Input material:
══════════

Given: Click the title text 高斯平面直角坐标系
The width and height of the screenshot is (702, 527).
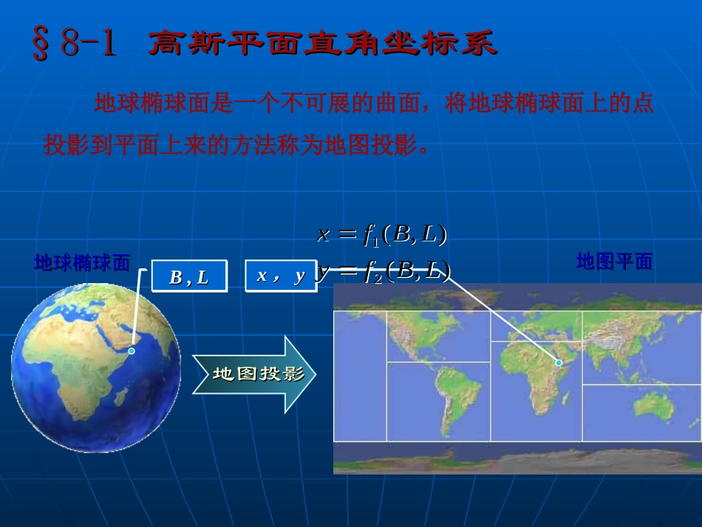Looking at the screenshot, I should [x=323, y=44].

══════════

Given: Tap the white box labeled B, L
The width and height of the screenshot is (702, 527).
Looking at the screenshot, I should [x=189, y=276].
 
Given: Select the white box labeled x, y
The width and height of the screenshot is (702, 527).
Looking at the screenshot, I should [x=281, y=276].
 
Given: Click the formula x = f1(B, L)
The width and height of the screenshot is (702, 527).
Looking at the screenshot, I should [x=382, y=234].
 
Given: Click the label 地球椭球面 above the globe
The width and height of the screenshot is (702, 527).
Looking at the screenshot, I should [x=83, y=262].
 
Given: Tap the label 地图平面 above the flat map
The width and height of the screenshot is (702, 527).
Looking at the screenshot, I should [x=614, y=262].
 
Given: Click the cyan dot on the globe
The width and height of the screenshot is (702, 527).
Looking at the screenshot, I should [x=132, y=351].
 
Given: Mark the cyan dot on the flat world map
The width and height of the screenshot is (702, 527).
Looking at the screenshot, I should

══════════

Required task: List each line in the items above that contains the word "globe", copying every such line in full.

Output for this task:
Given: Click the label 地球椭球面 above the globe
Given: Click the cyan dot on the globe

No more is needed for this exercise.